Estas afirmaciones se suman a una narrativa que ha mantenido desde su regreso a la presidencia, en la que vincula directamente la crisis de drogas en Estados Unidos con el papel de México como corredor principal del narcotráfico.
En el mismo acto estuvo acompañado por altos funcionarios de su administración, entre ellos el secretario de Estado, Marco Rubio, y el secretario de Comercio, Howard Lutnick, quienes mantuvieron una postura seria durante las declaraciones.
JD Vance: "Nos reservamos el derecho de usar fuerza militar"
La tensión discursiva escaló aún más tras las declaraciones del vicepresidente estadounidense, JD Vance, quien afirmó en una entrevista con medios internacionales que su país no descarta el uso de acciones militares contra cárteles en territorio mexicano.
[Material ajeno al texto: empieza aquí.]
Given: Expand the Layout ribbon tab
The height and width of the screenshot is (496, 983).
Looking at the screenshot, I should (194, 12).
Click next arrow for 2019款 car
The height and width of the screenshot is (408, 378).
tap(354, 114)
Vance sostuvo que la prioridad de su gobierno es proteger a la población estadounidense, pero dejó abierta la posibilidad de intervenciones directas si lo consideran necesario. Aunque insistió en que prefieren colaborar con México, subrayó que Washington debe "reservarse el derecho" de actuar.
El funcionario planteó escenarios en los que grupos criminales transporten drogas o armas hacia Estados Unidos, señalando que, en caso de no existir otra opción, su gobierno podría perseguirlos incluso fuera de su territorio.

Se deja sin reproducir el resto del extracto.